Animals

Father and son walking dog down street

Animal management

Pet ownership is one of the greatest delights for many residents across the Bundaberg Region. Along with this ownership comes a responsibility to care and protect your pet. Council is charged with a regulatory responsibility to ensure pet owners abide by State imposed regulations as well as Council's local laws. In 2008, the Queensland Government introduced the Animal Management (Cats and Dogs) Act 2008.

The aim of this new Act is to establish a consistent approach to animal management in Queensland though mandatory identification and registration of cats and dogs. The Act promotes the responsible ownership of cats and dogs and provides the effective management of "regulated" dogs. Our staff take great pride in their commitment to the region's pet owners and their pets and the need to balance that care with their responsibilities to the wider community.

Council's animal management team provide an essential service to the community. Staff help to keep the community and animals safe by responding to, and investigating, all animal related requests.
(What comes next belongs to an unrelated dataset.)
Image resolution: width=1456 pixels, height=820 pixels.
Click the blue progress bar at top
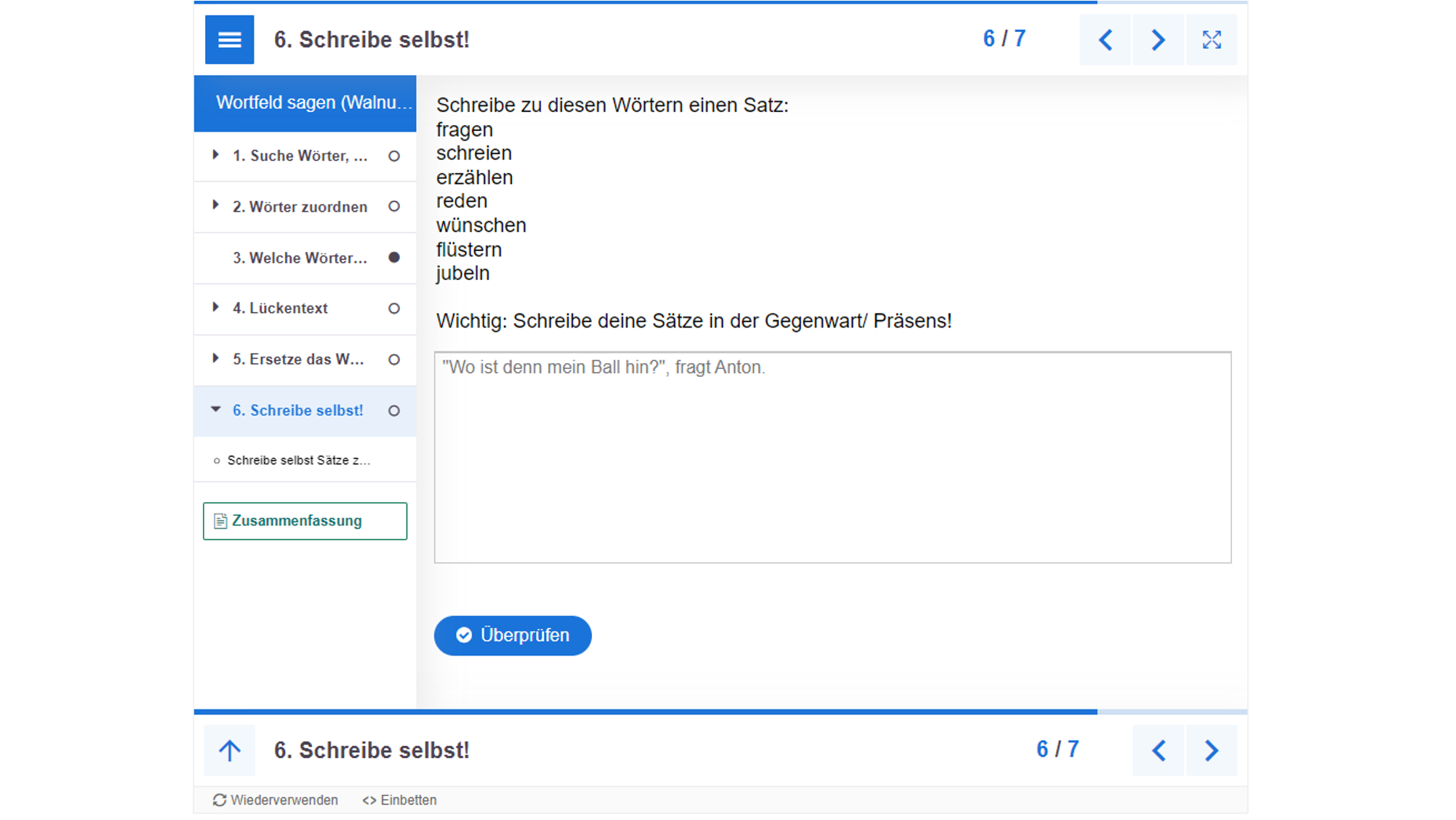click(646, 2)
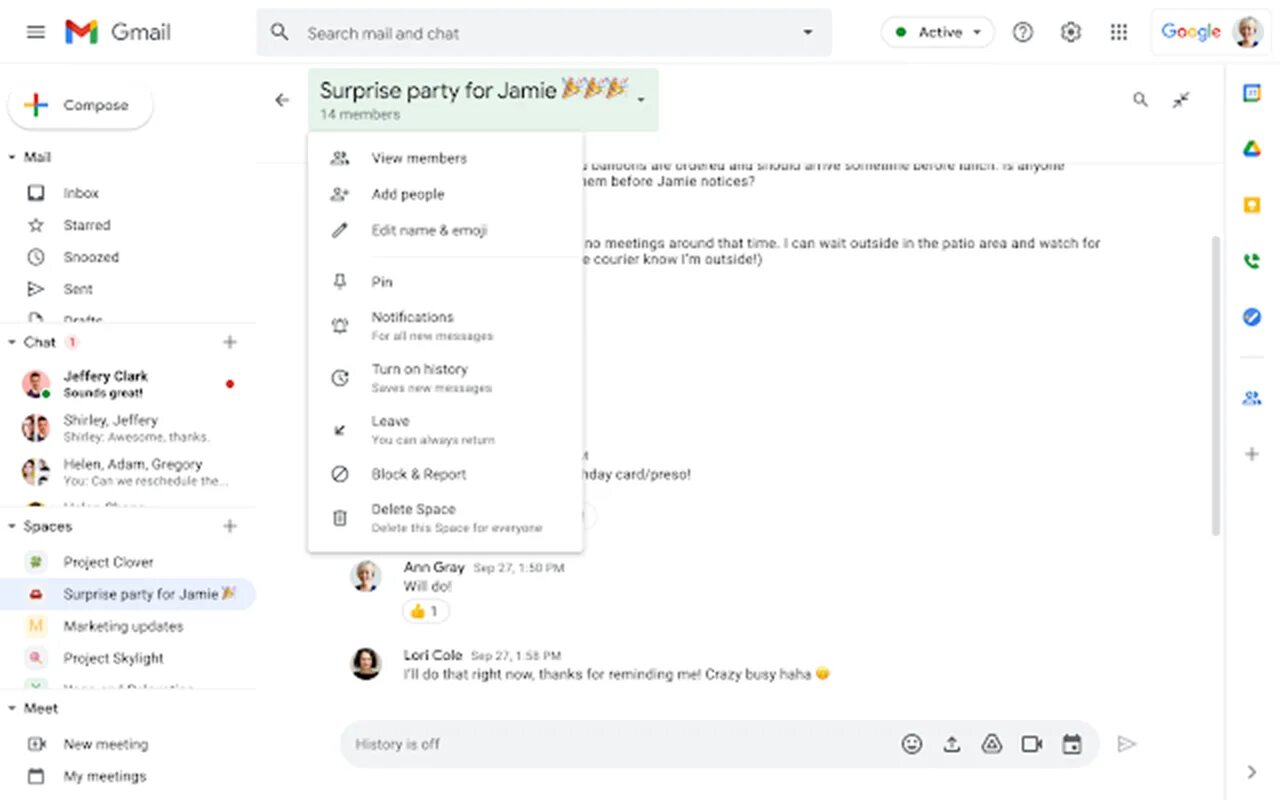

During an operational year Council's animal management team receive nearly 10,000 requests, more than 180 requests per week.These requests include:

  • wandering dogs (about 20 per week)
  • impounded animals (about 30 per week)
  • animal nuisance complaints (about 30 per week)
  • barking dog complaints (about 10 per week)
  • stock wandering/lost/found (about 10 per week)
  • incidental animal enquiries (about 90 per week)

Responsible pet ownership

You can be a responsible pet owner by doing the following

  • registering your cat and/or dog
  • de-sexing your cat or dog at an early age
  • ensuring your cat or dog is kept contained to your property at all times
  • identifying your cat or dog with a collar and tag, or a microchip
  • providing clean, fresh water at all times
  • keeping your pets secure - pets that wander are in danger of being injured or killed by a car, impounded or stolen
  • choosing a breed of dog or cat that is suitable to your home and lifestyle
  • socialising your dog as a young puppy so it feels at ease around people and other animals and teaching it correct behaviour
  • exercising your dog regularly - always walk your dogs on a leash and under the control of a responsible person while in public places
  • controlling dogs if they bark
  • keeping your dog or cat healthy by ensuring that its vaccinations, including parvovirus, are up to date, and that it receives a healthy and balanced diet

Page feedback

Was this page useful?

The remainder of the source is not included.